◆ WHAT IS NEEDED ◆
Update the rows below by replacing every "dropdown" with "drop-down" and keeping everything else the same. Leave the pictures out of your answer.

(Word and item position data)
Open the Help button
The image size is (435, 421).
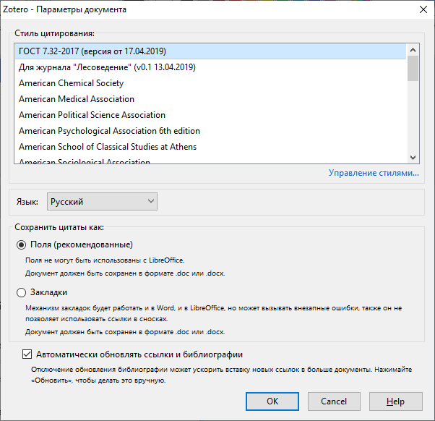click(x=395, y=401)
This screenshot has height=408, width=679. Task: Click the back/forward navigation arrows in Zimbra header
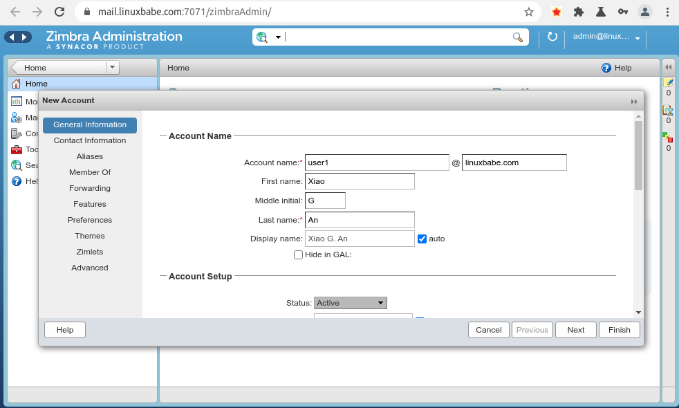tap(18, 37)
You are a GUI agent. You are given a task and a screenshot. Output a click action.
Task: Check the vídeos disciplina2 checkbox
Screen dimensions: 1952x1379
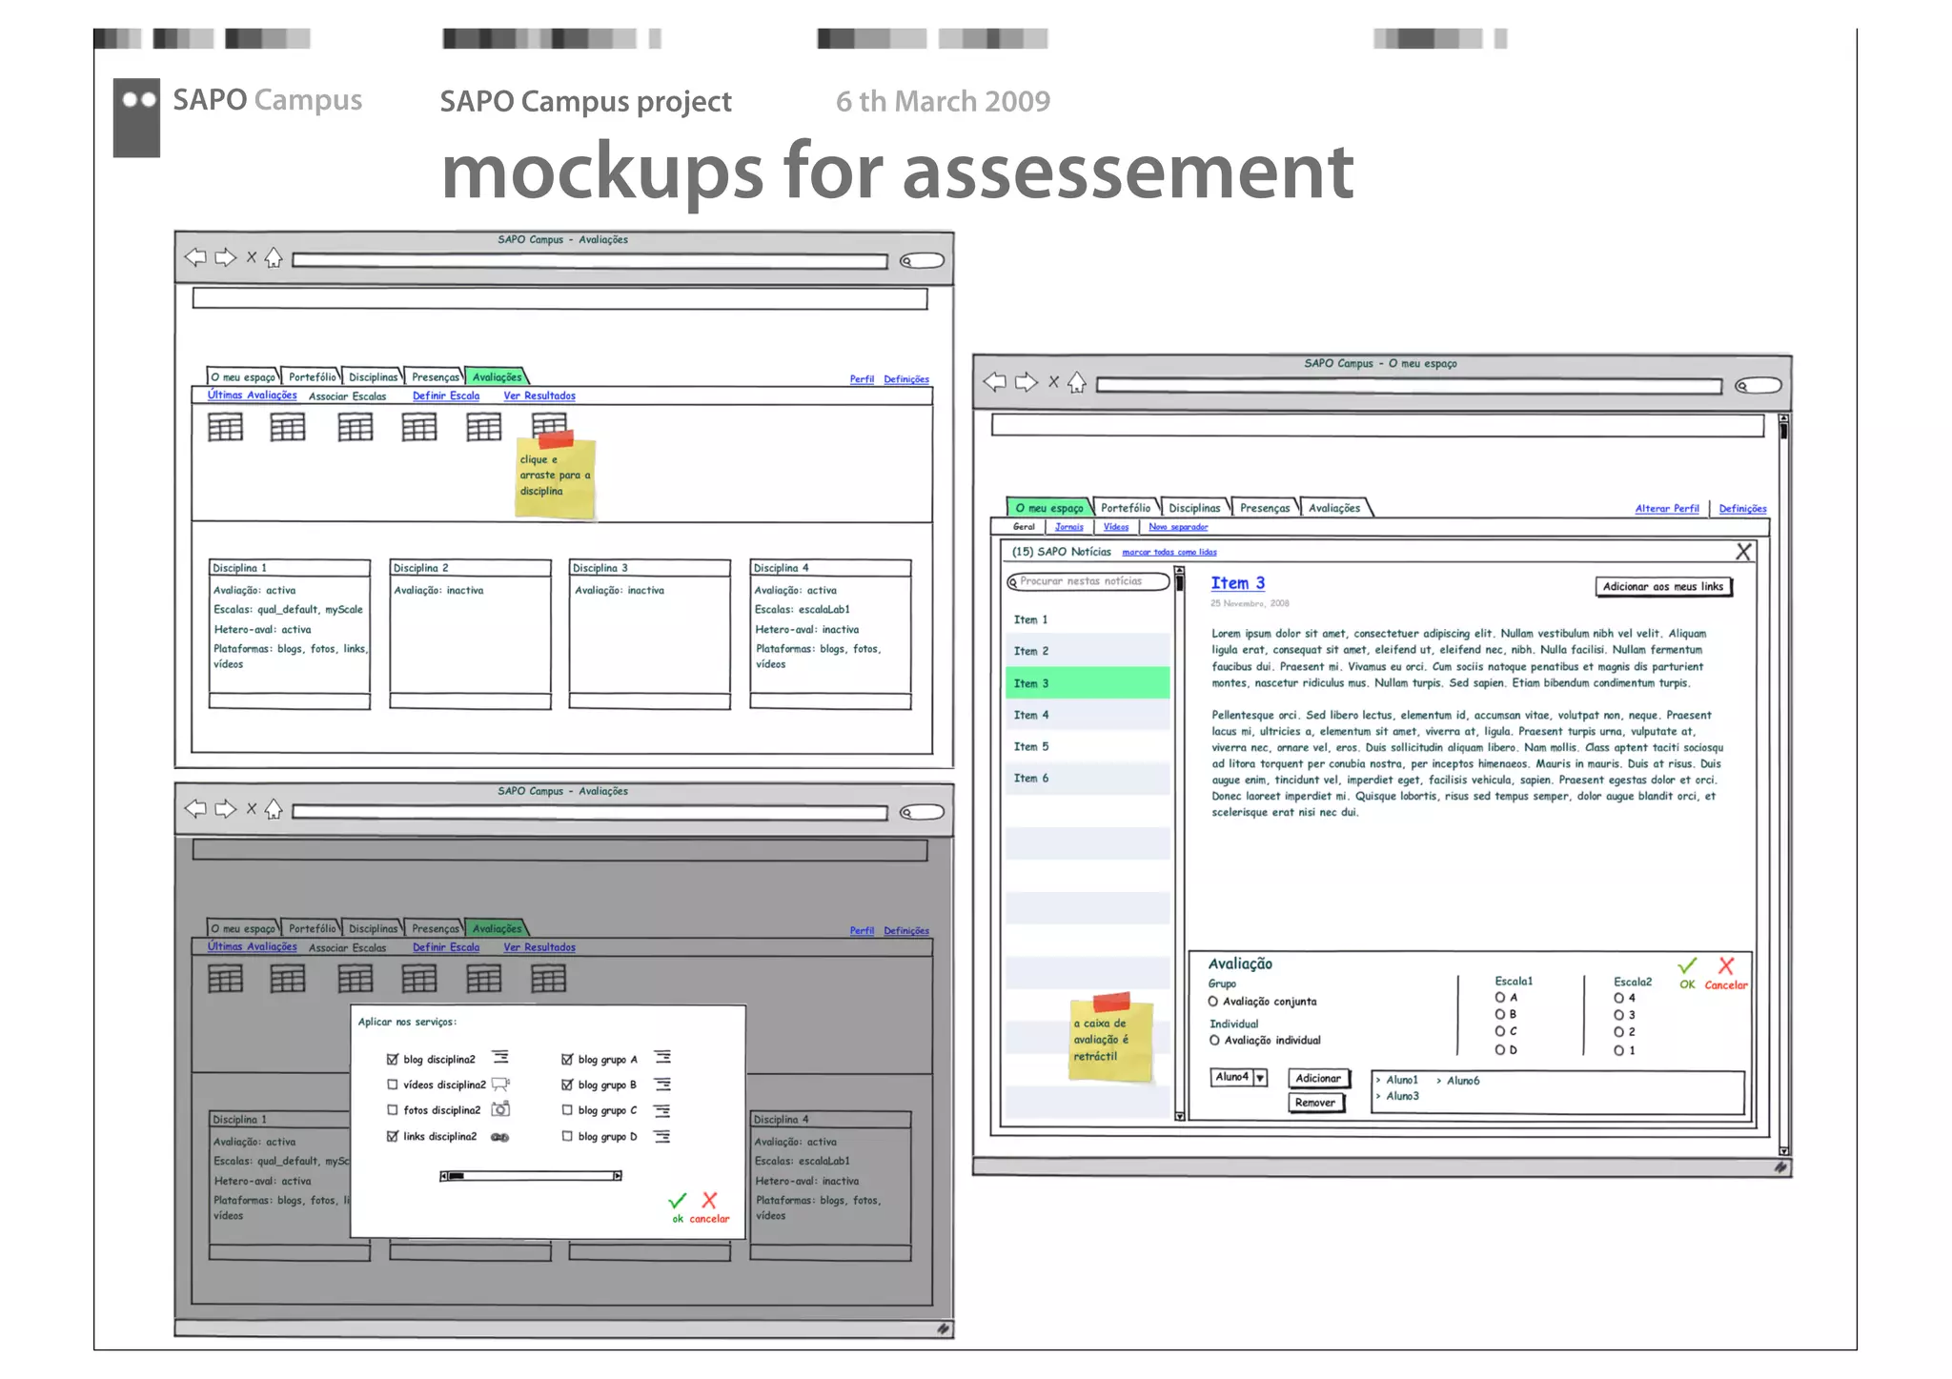[393, 1085]
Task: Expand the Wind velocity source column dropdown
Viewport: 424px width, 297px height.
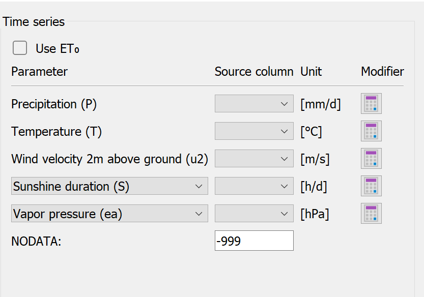Action: click(x=254, y=158)
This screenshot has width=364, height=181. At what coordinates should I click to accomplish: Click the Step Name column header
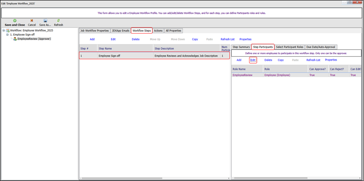pyautogui.click(x=125, y=48)
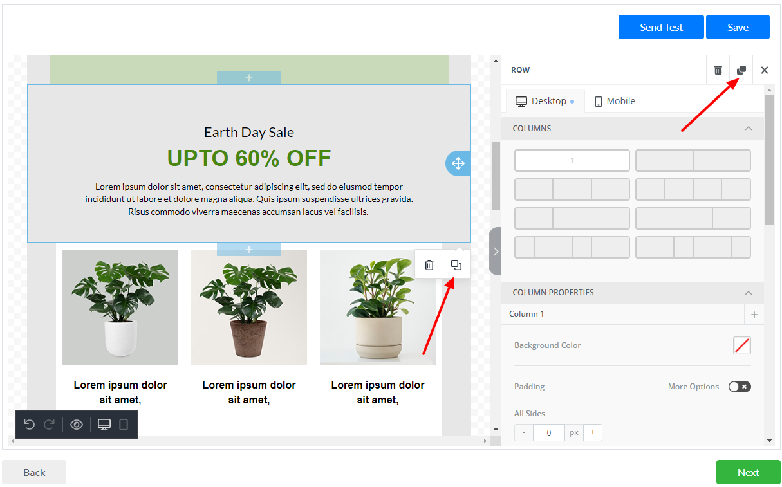782x487 pixels.
Task: Click the undo arrow in the bottom toolbar
Action: (x=29, y=425)
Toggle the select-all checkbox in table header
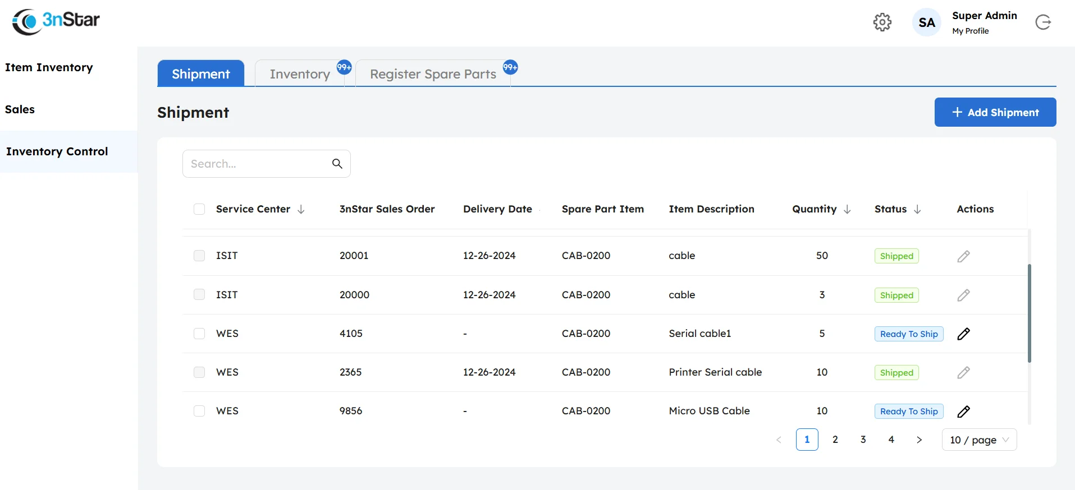 tap(199, 209)
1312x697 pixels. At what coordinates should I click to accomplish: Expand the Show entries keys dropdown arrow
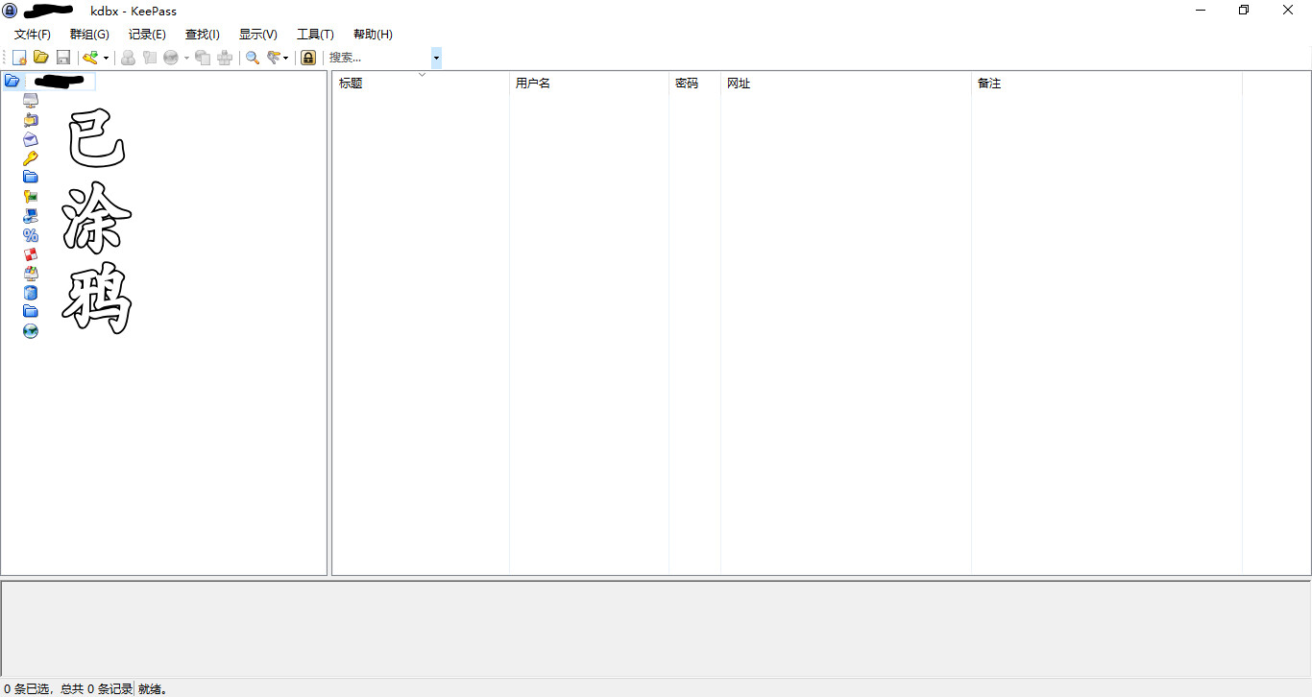tap(285, 59)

◆ SOLUTION ◆
Open the Help button
The image size is (435, 421).
click(x=395, y=401)
This screenshot has height=408, width=679. Task: Click the back/forward navigation arrows in Zimbra header
tap(18, 37)
You are a GUI agent. You are given a task and a screenshot. Output a click action.
Task: Check the vídeos disciplina2 checkbox
Screen dimensions: 1952x1379
[393, 1085]
Task: Expand the Wind velocity source column drop-down
Viewport: 424px width, 297px height.
Action: click(x=254, y=158)
This screenshot has width=364, height=181. At what coordinates should I click to accomplish: Click the Step Name column header
pyautogui.click(x=125, y=48)
782x487 pixels.
Task: Click the undo arrow in the bottom toolbar
Action: (x=29, y=425)
Toggle the select-all checkbox in table header
 tap(199, 209)
1312x697 pixels. At what coordinates should I click to accomplish: Expand the Show entries keys drop-down arrow
tap(285, 59)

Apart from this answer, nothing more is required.